Material supplied:
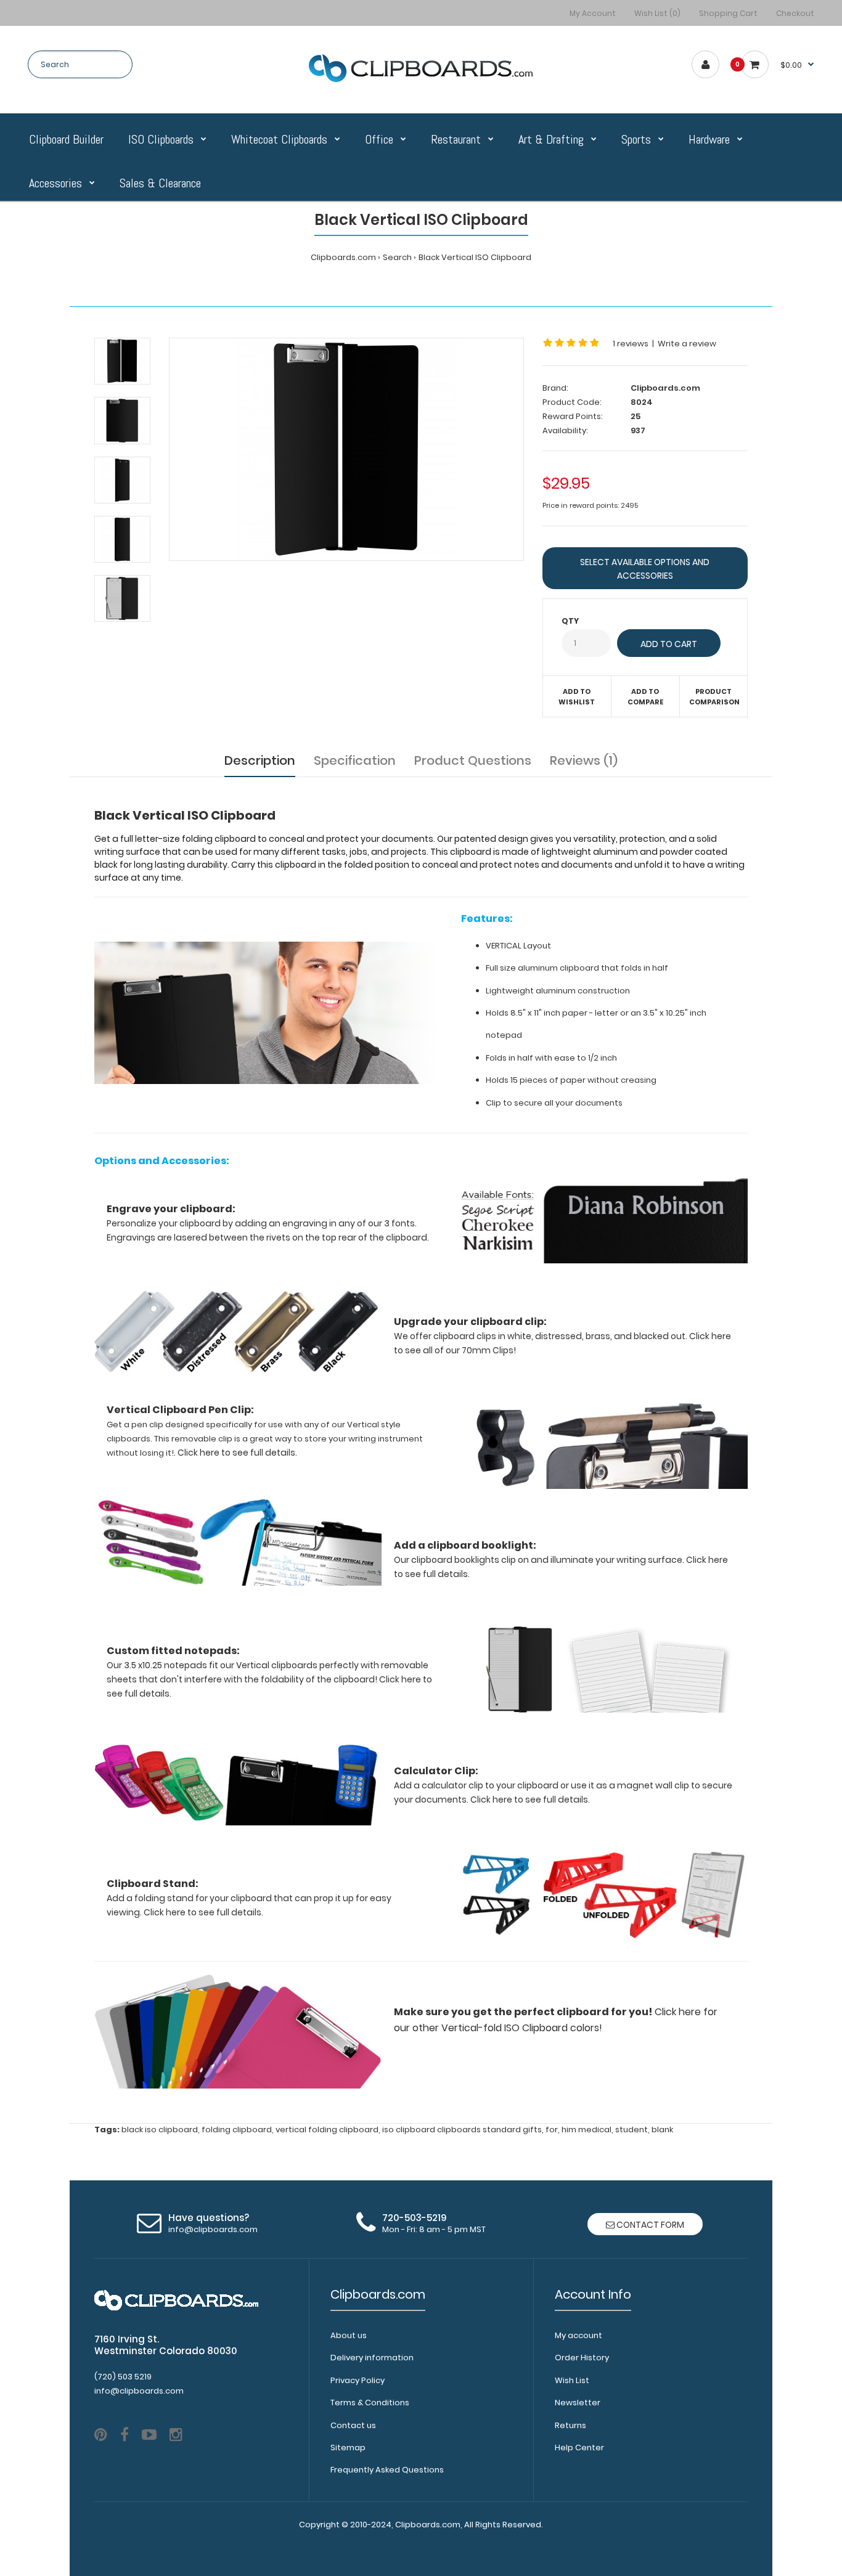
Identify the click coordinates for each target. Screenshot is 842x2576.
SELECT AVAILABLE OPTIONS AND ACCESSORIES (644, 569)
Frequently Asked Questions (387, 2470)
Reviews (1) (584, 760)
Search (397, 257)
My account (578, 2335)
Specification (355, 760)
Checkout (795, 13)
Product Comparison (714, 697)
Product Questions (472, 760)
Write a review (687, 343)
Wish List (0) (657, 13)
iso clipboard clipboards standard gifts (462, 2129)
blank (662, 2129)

Prompt: Pull every line containing "Questions" out of the records.

Response to this task:
Frequently Asked Questions (387, 2470)
Product Questions (472, 760)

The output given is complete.